A Clarey vacation: Lobster and nostalgia

by Brian Clarey

We’ve been back in New York just a few ticks longer than 24 hours, and already my wife is considering physical violence against another human.

“That bitch just scraped my car!”

It’s true. The bitch in question scraped her whole passenger side against a rear corner of our station wagon while my wife sat idling at the curb on Barnum Island, just across the channel from Long Beach. She then looked my wife directly in the eye, scoffed and then drove off, possibly because she saw our North Carolina tags and figured us for a couple of rubes.

It was a mistake on her part; my wife jotted down her plate number and then began an exercise in the Italian art of vendetta.

Or maybe it was the smart move. It’s possible that if she had stopped, my lovely bride would have dragged her out of the car by her hair and laid a smackdown right there in the street in front of all the people queued at the take-out window of Jordan’s Lobster Farm.

I missed the whole thing. I was inside Jordan’s procuring a sack of one-pound lobsters, one of those lobster rolls and a couple containers of the best goddamn lobster bisque I have ever eaten.

No summertime trip to my ancestral home would be complete without a trip to Jordan’s, where they’ve been boiling those suckers alive for 50 years. Eating one on the beach, sand between your toes and the susurrus of the tides off in the distance is one of the finest culinary experiences a man can have. The glee my 7 year old expressed while he took down his lobster was worth the sideswipe.

We’re here for a number of reasons. It’s one last trip before school starts and the mornings in my house, which have been fairly pleasant all summer, turn into something that rhymes with “fustercluck.” Also, my dear mother has spent some time in the hospital this summer, and when she requested an audience with her grandchildren it was not for me to deny. Plus it’s always grounding to touch base with the people I grew up with; most of them still live here.
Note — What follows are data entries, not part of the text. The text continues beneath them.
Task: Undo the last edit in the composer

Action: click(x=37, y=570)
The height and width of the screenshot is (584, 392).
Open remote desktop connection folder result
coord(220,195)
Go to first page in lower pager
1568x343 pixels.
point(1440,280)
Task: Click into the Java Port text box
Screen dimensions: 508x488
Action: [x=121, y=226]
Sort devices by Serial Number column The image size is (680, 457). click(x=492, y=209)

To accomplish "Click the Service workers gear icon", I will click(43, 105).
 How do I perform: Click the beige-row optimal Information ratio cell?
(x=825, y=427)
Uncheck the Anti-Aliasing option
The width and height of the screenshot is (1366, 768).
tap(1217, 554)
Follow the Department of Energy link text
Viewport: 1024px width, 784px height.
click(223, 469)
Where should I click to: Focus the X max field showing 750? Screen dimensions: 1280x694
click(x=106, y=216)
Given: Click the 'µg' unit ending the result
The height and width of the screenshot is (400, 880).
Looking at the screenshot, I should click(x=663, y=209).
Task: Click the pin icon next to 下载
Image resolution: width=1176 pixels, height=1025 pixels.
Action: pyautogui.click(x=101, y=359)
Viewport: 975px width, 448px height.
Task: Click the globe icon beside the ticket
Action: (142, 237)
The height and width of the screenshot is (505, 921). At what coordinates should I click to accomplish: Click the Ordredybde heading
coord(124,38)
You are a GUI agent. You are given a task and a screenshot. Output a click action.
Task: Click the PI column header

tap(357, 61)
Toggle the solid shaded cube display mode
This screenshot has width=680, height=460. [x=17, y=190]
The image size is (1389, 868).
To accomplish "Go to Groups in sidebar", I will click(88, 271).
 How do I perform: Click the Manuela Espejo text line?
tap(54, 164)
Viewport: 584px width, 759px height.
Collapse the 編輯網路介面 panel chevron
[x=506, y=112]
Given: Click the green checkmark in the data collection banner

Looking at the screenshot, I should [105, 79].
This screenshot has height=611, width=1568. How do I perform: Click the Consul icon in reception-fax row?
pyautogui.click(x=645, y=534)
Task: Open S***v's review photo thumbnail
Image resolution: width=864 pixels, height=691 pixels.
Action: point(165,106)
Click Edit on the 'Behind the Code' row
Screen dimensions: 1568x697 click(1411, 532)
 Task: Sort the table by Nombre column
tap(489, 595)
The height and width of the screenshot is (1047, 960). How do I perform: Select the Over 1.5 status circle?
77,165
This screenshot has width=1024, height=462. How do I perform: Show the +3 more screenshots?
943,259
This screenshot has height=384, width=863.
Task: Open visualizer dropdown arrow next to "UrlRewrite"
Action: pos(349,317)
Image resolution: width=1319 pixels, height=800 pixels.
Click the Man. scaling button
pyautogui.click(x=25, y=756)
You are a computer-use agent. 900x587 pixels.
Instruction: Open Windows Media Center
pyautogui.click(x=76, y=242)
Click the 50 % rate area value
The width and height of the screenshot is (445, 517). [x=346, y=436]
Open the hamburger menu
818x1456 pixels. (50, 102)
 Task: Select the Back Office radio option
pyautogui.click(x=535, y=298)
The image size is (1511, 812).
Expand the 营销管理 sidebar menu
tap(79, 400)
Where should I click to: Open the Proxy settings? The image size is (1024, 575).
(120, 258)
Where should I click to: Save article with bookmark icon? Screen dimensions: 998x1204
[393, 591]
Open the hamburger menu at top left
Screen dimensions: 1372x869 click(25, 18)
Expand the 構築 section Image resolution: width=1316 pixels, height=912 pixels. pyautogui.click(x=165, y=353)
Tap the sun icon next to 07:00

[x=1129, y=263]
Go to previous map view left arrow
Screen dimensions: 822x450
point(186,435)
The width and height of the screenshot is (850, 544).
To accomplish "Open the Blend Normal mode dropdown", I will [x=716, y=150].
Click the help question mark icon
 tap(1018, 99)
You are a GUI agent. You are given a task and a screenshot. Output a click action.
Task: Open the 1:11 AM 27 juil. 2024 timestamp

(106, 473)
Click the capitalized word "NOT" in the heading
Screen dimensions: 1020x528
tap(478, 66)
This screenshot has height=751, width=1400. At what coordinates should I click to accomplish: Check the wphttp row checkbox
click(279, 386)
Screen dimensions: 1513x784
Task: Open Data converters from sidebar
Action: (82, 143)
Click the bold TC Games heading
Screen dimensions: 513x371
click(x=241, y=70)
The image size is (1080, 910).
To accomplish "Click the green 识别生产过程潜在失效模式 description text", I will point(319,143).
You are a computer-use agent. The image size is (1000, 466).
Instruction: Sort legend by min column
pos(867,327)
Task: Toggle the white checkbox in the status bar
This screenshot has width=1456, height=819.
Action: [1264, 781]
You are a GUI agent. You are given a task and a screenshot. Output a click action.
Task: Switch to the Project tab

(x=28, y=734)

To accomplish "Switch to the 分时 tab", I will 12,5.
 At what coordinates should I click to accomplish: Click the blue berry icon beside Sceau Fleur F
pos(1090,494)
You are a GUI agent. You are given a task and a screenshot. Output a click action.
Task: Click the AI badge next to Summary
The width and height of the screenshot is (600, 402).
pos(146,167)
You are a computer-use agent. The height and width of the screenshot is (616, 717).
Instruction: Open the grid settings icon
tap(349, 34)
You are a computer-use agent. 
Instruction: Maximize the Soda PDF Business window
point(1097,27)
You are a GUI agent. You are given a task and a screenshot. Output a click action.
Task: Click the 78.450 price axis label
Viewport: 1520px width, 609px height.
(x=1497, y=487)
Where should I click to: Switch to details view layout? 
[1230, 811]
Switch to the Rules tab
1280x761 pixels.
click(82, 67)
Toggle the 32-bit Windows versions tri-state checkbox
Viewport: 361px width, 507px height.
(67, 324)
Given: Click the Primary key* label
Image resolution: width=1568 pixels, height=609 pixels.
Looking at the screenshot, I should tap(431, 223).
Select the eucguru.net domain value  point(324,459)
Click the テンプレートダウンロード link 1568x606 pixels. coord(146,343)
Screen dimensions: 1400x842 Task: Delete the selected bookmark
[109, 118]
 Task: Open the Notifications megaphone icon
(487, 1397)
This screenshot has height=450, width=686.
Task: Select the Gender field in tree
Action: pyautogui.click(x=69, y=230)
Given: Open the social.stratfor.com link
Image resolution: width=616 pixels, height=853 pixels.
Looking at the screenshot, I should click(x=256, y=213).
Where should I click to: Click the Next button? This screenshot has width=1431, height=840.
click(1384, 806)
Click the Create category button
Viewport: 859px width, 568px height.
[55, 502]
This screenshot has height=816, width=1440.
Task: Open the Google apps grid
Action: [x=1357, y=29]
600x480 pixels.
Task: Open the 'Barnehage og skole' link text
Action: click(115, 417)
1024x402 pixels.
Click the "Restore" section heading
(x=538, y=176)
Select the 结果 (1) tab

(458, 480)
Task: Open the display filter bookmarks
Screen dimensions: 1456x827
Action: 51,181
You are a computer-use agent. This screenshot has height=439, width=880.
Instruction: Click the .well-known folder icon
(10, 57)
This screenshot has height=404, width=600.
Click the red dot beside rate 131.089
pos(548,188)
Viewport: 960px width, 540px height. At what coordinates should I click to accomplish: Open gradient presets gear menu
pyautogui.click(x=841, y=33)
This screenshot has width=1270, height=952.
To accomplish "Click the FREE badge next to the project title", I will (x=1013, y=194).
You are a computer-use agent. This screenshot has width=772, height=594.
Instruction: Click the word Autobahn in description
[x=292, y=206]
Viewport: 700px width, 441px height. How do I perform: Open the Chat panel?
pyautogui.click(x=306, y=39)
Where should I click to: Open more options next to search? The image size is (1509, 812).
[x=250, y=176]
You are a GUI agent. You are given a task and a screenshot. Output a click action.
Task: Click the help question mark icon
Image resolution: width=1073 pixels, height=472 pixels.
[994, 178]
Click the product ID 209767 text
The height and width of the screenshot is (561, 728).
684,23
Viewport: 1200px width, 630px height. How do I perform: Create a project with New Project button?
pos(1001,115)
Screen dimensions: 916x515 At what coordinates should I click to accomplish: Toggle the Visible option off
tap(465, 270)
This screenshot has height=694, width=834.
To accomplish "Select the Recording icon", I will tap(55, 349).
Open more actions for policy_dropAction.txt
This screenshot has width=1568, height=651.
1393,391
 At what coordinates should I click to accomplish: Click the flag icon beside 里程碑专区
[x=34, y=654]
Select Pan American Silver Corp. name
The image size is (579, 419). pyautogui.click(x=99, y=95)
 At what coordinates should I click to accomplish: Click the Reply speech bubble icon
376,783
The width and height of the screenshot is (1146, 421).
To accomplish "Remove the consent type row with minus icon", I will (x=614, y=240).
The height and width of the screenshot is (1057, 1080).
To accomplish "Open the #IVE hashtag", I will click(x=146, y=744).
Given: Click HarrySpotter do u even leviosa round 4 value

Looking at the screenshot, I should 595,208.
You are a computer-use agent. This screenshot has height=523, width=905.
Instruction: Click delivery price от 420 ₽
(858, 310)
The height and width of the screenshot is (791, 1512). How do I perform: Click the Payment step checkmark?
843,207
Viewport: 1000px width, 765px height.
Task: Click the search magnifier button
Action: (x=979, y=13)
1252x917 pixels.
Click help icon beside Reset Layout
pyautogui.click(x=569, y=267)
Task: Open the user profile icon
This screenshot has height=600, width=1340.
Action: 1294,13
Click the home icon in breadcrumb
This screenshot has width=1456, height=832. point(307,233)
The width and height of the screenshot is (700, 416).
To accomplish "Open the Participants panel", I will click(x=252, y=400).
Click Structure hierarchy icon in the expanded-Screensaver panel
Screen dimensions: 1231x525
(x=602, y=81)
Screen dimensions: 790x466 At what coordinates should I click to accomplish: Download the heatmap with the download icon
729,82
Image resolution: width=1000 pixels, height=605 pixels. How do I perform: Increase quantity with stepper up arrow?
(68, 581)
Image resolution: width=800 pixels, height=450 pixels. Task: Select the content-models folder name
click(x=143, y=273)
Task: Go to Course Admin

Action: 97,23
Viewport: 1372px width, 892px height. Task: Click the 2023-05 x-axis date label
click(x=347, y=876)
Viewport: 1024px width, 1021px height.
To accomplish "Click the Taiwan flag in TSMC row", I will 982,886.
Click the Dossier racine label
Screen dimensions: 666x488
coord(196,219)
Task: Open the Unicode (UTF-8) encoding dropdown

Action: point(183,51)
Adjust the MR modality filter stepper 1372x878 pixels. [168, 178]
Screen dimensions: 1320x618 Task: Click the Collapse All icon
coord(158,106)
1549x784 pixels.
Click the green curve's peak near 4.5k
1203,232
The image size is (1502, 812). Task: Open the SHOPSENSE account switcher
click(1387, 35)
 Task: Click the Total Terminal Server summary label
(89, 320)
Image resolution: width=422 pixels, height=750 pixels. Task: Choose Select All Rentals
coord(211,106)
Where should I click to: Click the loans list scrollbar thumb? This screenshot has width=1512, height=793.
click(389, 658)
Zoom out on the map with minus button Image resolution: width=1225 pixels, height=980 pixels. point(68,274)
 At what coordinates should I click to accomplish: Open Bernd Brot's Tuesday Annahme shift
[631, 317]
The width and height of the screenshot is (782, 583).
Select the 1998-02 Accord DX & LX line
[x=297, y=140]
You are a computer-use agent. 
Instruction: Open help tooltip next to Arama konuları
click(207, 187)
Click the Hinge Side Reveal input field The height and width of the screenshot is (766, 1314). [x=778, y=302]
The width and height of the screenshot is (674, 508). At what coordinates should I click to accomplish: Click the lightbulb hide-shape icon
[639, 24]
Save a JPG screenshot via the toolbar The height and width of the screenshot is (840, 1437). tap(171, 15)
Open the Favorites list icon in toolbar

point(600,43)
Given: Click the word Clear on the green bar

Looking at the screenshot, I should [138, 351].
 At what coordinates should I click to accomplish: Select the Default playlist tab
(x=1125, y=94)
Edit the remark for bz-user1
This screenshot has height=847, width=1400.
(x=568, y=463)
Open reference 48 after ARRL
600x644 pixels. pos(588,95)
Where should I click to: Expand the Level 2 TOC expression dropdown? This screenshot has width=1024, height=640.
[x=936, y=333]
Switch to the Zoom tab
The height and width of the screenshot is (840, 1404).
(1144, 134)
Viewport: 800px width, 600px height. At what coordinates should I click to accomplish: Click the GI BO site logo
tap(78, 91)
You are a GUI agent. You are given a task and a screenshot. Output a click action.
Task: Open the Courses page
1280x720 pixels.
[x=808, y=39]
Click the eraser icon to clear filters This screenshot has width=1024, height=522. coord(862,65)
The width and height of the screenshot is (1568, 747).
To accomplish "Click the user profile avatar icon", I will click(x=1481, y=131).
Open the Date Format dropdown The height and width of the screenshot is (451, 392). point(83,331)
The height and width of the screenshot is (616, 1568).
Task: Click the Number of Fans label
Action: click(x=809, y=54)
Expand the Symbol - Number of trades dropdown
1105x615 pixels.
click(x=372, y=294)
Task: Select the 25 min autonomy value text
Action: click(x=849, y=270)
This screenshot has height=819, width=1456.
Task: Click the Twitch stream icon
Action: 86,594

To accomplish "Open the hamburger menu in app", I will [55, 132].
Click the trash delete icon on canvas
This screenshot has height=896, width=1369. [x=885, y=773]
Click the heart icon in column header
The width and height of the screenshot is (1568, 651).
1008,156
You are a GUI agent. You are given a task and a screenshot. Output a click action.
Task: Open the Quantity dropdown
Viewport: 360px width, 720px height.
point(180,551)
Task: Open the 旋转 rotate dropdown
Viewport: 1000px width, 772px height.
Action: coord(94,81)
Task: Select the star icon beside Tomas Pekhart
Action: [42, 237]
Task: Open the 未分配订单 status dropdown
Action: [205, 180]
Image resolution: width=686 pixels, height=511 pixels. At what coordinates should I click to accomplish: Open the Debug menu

Escaping the Carolina heat wave was purely serendipitous.

It’s beautiful here in summer, with watercolor skies and a strong offshore breeze. The ocean is as clean as it’s been in my lifetime, evidenced by the staggering amount of mussel and littleneck shells that have washed ashore to stud the sands of the inter-tidal zone. My father’s taken to wearing thick-soled aqua socks for his daily swim, which kind of cracks me up.

On Saturday night we were 10 miles inland, in Dr. Lawyer’s backyard making a good run on his beer supply and the wide platter of meats he seared on the grill. His wife, Dr. Doctor, is newly pregnant with their second child. Our friends Mary and Mike have one on the way, as well, their third. Meanwhile the Dick is in Philadelphia burying his father, Cap has just settled in for a long stretch of rehab and Dr. Lawyer’s dad, Dr. Senior, is in the hospital where he worked for so many years, recovering from a bad fall.

Still the tide rolls on.

I haven’t seen J Ho in nearly 20 years, when he wore a magnificent mullet and one of three or four Metallica T-Shirts he rotated through. Back then we were part of an alliance between the Metalheads and the Deadheads forged in the smoking section of our high school in Garden City.

And here he is now in Dr. Lawyer’s backyard, sipping a white ale while our sons play together on the lawn. J Ho is an acountant now. This is funny to me.

Joe Spo is here, too. We’ve crossed paths maybe five times in the last 10 years, and it’s good to hear about his young children and his dental practice.

Yeah, dental practice. This I also find amusing.

Seeing these guys now is like traveling in time – it feels like only yesterday when we were in high school, after all, and in a flash, it seems, all these things have happened to us. Kids and careers. Triumphs and tragedies. The stuff of life.

My friends think we should move back here, and I admit it sometimes seems appealing to settle down in the place where I grew up. I have hundreds of friends here, and a part of me likes the idea of watching my children retrace my steps – to play in the same parks I did as a boy, go to the same schools and come of age with the offspring of the people who shared that time in my life with me.

It’s a neat little picture. But it is not to be.

My own path has already passed through this part of the world. I’ve learned its lessons as best I could, tasted its riches and felt its sting.

And I’ll always be back to visit, as long as Jordan’s Lobster Farm is still turning out those beautiful crustaceans and the waters of the Atlantic crash to the shore in wave after wave after wave.